(Stored entries)

BEGIN

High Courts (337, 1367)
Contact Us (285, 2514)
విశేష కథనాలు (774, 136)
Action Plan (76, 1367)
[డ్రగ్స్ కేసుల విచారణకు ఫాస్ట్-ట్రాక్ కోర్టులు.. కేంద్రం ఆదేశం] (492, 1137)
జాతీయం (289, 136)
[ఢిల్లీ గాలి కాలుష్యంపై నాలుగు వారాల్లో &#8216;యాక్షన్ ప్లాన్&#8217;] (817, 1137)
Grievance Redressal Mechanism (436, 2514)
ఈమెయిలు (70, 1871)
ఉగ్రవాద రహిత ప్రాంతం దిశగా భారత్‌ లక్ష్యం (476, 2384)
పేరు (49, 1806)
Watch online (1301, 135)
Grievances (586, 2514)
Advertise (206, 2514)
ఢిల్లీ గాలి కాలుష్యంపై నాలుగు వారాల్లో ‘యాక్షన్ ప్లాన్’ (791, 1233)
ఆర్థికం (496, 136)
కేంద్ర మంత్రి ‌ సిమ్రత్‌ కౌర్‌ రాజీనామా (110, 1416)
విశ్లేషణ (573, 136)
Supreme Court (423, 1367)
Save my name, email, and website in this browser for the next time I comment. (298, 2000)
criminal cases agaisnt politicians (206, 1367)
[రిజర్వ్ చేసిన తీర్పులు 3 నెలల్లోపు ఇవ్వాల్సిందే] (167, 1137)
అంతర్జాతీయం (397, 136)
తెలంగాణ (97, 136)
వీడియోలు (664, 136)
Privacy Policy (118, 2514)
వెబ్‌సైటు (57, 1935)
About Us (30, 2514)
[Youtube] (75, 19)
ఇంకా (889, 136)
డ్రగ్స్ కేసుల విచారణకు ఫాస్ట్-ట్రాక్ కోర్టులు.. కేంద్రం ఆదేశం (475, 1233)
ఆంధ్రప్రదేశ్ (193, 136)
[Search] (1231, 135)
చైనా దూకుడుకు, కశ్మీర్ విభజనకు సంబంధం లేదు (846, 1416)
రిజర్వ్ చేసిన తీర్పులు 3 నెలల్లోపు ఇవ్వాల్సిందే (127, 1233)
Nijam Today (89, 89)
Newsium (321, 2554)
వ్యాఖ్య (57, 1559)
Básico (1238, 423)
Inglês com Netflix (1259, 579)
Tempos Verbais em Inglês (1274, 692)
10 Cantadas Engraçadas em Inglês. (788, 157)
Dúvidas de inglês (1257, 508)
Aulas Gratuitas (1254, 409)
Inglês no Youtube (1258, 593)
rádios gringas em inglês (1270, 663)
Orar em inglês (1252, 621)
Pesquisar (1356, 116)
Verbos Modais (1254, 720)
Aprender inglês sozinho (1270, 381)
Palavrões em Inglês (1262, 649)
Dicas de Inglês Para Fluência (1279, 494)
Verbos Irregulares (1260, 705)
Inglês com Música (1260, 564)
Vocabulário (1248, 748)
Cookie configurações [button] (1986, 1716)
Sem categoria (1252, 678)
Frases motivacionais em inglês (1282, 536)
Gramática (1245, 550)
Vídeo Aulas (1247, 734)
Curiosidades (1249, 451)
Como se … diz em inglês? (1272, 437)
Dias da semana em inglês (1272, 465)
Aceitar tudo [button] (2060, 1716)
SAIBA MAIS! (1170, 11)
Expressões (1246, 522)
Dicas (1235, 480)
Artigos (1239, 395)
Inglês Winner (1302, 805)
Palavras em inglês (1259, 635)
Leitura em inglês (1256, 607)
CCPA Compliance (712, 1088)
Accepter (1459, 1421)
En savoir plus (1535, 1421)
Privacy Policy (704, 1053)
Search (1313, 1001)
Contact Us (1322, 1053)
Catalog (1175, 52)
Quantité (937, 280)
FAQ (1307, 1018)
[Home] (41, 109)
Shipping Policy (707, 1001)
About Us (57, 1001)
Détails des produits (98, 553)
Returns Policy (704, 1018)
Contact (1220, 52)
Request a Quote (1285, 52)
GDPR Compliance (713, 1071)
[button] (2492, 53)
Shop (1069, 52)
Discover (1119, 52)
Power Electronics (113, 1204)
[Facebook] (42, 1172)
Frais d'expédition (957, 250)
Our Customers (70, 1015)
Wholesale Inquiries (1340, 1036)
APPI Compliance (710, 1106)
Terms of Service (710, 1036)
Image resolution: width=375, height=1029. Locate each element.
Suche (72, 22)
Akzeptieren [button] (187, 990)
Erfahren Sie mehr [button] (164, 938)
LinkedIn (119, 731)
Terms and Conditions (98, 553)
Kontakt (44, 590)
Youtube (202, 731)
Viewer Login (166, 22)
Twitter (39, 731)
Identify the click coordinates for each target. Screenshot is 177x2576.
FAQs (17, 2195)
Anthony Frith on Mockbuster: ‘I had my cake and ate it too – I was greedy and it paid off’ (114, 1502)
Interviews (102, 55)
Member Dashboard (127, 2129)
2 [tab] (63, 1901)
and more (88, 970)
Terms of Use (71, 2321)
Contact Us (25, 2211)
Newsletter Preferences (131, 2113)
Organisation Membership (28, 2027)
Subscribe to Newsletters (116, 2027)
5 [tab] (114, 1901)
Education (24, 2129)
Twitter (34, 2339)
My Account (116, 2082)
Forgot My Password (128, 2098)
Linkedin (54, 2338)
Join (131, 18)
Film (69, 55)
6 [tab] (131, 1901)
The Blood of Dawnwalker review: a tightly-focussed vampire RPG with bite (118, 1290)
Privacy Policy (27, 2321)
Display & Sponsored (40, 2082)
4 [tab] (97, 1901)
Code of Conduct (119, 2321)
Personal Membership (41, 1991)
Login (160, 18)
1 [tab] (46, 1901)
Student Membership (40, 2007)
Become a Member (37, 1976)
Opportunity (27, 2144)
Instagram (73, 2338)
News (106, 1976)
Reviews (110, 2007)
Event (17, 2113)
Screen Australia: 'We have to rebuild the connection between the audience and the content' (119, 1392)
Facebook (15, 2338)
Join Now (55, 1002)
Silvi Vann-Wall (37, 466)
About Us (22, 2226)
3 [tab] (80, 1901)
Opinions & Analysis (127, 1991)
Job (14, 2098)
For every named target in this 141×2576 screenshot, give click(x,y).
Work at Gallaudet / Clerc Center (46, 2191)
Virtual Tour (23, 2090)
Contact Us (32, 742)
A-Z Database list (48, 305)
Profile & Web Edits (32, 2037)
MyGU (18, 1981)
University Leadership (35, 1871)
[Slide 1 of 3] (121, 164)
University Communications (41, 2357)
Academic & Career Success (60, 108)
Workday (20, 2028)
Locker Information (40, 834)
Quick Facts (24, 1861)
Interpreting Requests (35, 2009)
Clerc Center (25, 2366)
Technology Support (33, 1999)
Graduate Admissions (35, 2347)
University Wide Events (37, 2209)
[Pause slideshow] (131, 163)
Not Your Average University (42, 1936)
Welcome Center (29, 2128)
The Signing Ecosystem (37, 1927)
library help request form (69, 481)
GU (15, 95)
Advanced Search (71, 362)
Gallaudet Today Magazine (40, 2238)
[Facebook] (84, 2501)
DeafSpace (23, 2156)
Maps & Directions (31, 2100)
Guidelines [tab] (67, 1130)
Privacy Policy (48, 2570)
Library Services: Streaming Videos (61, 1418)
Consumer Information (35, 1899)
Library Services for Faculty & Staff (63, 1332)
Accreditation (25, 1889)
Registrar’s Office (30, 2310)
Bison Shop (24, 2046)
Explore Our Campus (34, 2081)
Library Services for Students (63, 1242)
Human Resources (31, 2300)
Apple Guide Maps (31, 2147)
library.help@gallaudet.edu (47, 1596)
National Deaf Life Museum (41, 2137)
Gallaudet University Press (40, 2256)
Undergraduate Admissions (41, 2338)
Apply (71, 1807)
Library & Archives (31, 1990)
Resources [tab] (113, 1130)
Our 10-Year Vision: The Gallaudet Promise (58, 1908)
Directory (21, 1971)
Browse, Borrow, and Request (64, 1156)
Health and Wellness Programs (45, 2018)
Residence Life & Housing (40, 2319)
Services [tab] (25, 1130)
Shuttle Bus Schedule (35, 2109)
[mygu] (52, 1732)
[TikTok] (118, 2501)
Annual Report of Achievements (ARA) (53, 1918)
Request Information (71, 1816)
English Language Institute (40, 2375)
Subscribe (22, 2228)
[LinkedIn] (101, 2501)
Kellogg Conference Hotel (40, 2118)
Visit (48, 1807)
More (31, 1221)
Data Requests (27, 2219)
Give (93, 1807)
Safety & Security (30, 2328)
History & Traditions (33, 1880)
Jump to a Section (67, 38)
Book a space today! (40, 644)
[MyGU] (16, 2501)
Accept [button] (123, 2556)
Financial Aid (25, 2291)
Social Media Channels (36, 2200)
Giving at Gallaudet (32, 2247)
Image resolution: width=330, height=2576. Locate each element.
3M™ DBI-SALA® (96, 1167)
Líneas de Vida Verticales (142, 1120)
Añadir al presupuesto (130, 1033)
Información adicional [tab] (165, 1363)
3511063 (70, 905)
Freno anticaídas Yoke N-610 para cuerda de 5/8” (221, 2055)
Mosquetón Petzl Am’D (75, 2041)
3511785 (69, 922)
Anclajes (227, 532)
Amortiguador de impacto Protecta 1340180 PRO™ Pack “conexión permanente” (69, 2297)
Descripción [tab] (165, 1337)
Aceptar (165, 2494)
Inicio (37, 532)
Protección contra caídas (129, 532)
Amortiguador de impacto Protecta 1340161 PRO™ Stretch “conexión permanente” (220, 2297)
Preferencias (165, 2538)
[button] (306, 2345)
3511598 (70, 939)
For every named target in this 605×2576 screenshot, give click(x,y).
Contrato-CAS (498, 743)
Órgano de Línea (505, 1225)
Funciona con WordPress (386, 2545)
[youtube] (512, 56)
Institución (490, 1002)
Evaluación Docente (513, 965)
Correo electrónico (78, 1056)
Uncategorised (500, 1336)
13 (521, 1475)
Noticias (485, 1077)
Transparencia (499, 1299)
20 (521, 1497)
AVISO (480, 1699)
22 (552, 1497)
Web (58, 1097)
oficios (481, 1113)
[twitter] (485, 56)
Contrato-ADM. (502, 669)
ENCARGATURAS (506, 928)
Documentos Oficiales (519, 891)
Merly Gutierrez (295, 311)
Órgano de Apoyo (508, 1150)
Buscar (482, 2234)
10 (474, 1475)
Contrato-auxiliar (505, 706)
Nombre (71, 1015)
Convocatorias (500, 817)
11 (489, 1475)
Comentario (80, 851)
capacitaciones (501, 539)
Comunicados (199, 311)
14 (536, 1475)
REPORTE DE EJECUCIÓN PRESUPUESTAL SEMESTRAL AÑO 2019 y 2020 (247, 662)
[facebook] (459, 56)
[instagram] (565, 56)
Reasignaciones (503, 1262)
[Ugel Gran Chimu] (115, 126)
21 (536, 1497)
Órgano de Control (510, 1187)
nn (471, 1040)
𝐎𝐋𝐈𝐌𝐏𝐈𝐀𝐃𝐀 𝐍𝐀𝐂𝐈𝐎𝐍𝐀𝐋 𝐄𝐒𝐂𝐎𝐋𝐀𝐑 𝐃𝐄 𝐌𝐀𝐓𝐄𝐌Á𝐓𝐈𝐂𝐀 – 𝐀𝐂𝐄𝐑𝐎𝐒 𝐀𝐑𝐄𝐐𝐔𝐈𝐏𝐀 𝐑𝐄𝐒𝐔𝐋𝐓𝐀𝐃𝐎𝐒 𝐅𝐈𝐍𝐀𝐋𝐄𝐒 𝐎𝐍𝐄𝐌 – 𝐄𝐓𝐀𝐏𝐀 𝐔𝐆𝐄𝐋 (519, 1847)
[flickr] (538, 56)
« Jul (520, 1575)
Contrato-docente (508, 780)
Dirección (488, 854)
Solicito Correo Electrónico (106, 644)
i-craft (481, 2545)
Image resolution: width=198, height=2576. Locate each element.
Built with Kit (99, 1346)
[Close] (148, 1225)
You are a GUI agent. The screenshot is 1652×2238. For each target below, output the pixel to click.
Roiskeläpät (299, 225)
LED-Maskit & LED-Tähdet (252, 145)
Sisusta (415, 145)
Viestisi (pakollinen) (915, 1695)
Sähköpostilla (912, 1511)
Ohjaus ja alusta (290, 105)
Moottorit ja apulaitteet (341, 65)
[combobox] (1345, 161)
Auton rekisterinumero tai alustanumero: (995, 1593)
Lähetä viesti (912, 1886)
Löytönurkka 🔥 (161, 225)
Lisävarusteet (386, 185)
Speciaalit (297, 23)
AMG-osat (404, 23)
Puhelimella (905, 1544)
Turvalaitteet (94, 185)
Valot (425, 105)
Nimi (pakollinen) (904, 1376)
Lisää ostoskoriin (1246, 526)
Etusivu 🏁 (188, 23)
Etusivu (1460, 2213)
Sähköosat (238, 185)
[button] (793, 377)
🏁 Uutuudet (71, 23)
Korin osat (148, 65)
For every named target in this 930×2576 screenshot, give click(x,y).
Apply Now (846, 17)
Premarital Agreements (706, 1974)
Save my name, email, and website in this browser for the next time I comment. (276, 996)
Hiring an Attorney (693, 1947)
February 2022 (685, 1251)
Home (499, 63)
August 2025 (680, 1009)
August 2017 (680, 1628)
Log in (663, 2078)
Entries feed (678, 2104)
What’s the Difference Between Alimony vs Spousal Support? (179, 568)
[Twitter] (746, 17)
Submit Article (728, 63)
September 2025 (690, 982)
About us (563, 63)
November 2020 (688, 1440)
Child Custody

END

The lines above from the one with "Our Customers (70, 1015)" through the one with "Work at Gallaudet / Clerc Center (46, 2191)" are to be duplicated exactly, ends included, with nothing added.

Reply —
Our Customers (70, 1015)
Wholesale Inquiries (1340, 1036)
APPI Compliance (710, 1106)
Terms of Service (710, 1036)
Image resolution: width=375, height=1029. Locate each element.
Suche (72, 22)
Akzeptieren [button] (187, 990)
Erfahren Sie mehr [button] (164, 938)
LinkedIn (119, 731)
Terms and Conditions (98, 553)
Kontakt (44, 590)
Youtube (202, 731)
Viewer Login (166, 22)
Twitter (39, 731)
Identify the click coordinates for each target. Screenshot is 177x2576.
FAQs (17, 2195)
Anthony Frith on Mockbuster: ‘I had my cake and ate it too – I was greedy and it paid off’ (114, 1502)
Interviews (102, 55)
Member Dashboard (127, 2129)
2 [tab] (63, 1901)
and more (88, 970)
Terms of Use (71, 2321)
Contact Us (25, 2211)
Newsletter Preferences (131, 2113)
Organisation Membership (28, 2027)
Subscribe to Newsletters (116, 2027)
5 [tab] (114, 1901)
Education (24, 2129)
Twitter (34, 2339)
My Account (116, 2082)
Forgot My Password (128, 2098)
Linkedin (54, 2338)
Join (131, 18)
Film (69, 55)
6 [tab] (131, 1901)
The Blood of Dawnwalker review: a tightly-focussed vampire RPG with bite (118, 1290)
Privacy Policy (27, 2321)
Display & Sponsored (40, 2082)
4 [tab] (97, 1901)
Code of Conduct (119, 2321)
Personal Membership (41, 1991)
Login (160, 18)
1 [tab] (46, 1901)
Student Membership (40, 2007)
Become a Member (37, 1976)
Opportunity (27, 2144)
Instagram (73, 2338)
News (106, 1976)
Reviews (110, 2007)
Event (17, 2113)
Screen Australia: 'We have to rebuild the connection between the audience and the content' (119, 1392)
Facebook (15, 2338)
Join Now (55, 1002)
Silvi Vann-Wall (37, 466)
About Us (22, 2226)
3 [tab] (80, 1901)
Opinions & Analysis (127, 1991)
Job (14, 2098)
For every named target in this 141×2576 screenshot, give click(x,y).
Work at Gallaudet / Clerc Center (46, 2191)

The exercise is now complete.